While this is complicated enough in a planar SoC, it becomes even more complex in a stacked die because not all of the pieces are necessarily built at the same time. In addition, IP blocks and even entire subsystems can interact in unforeseen ways, sometimes decreasing power consumption as with Wide I/O, and at other times generating more power than anticipated because of unexpected proximity and other physical effects such as increased temperature.

“There are lots of things going on,” said Andrew Yang, president of Apache Design. “The voltage is fluctuating, so you’ve got on-chip voltage regulators to stabilize the power supply and back biasing to further reduce leakage power. At 20nm, reliability is becoming a key driver. Electromigration and electrostatic discharge are now mandatory for robust volume manufacturing. And we’re not just dealing with IR drop. In a platform solution, IR drop is one small item.

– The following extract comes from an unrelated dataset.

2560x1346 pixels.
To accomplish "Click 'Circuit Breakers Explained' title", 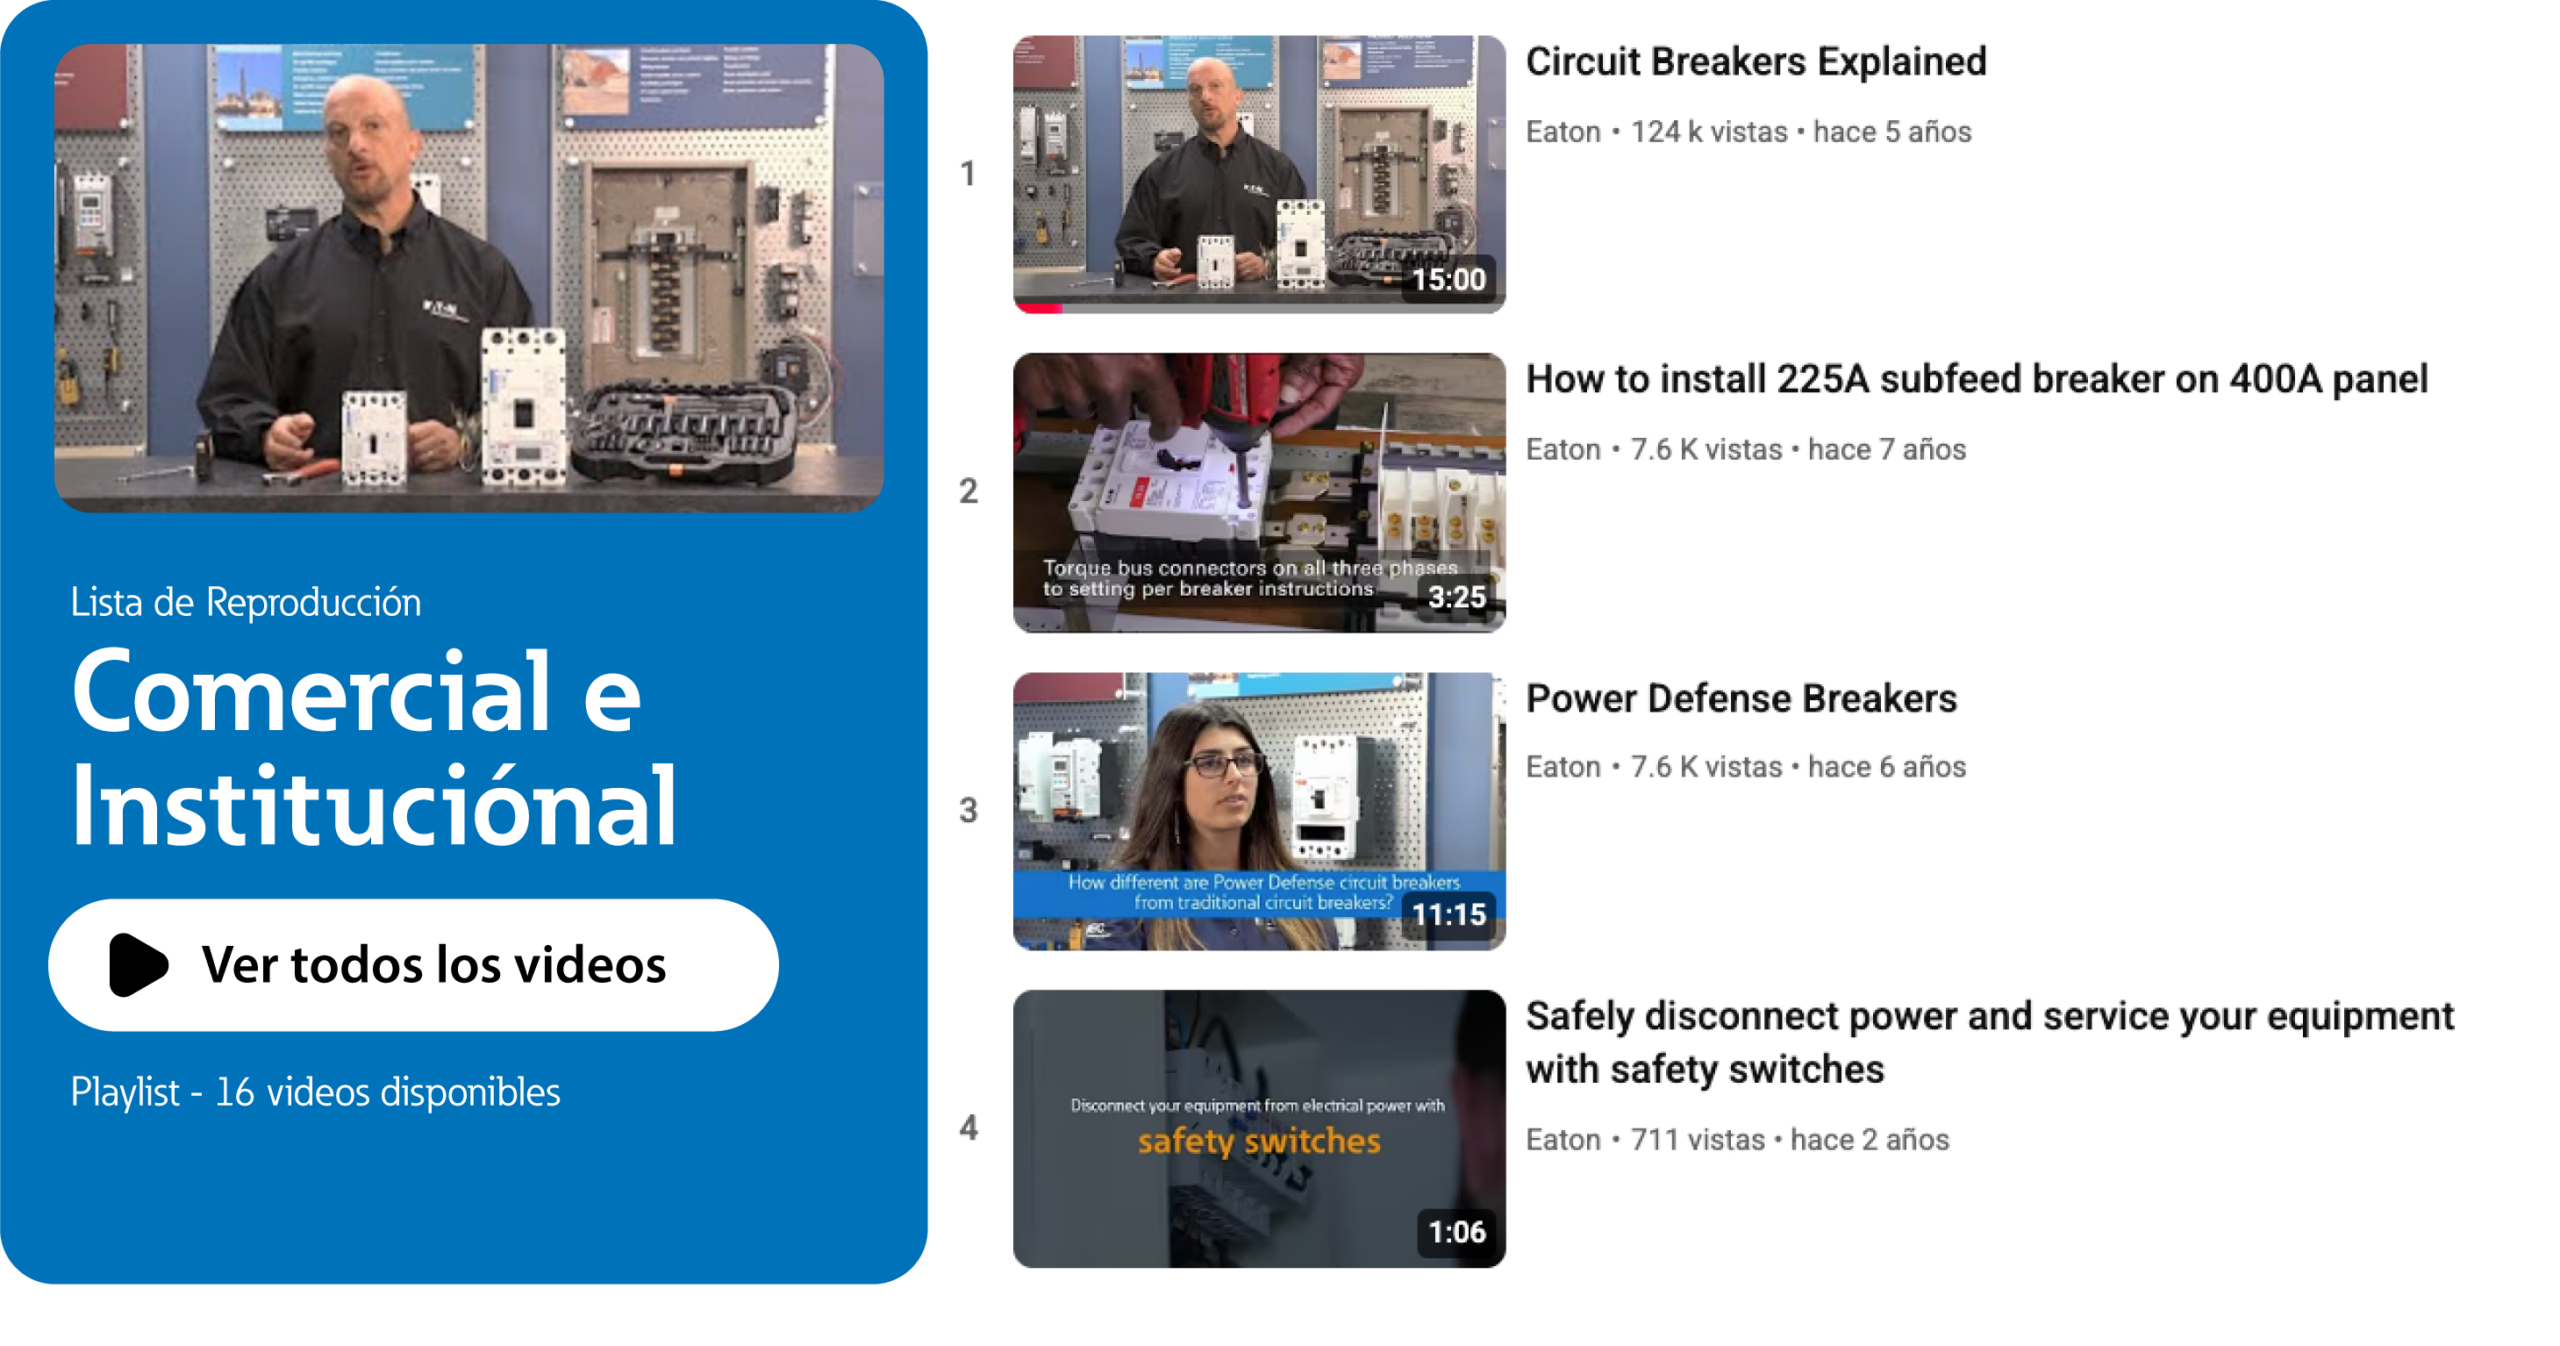I will click(1755, 62).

You have to consider a full-chip power model.”

No simple answers
In addition to understanding power throughout the flow, Apache has been a strong advocate of understanding power over time, a necessary perspective that further complicates the design process with a fourth dimension. Power can be affected by a number of factors over time—even small increments of time from one die to the next.

“Die-to-die interactions are a form of variability,” said Riko Radojcic, director of design for silicon initiatives at Qualcomm. “You need a timer that understands thermal gradients and the impact of thermal gradients on time. There is a gap there right now.”

How to solve this problem is a big unknown, particularly when it comes to power. Power models and power numbers are dynamic rather than fixed, needing adjustments and tweaking throughout the life of the design and even beyond.

The general consensus is that none of this will ever be automated beyond a certain point, and no single tool will handle all of the power issues—even in 2D designs. In 2.5D and 3D, the number of options and possible interactions increases non-linearly. As the industry progresses into the next dimension, one of the biggest challenges will just be grasping all of the possibilities—and all of the subsequent effects that go along with those options.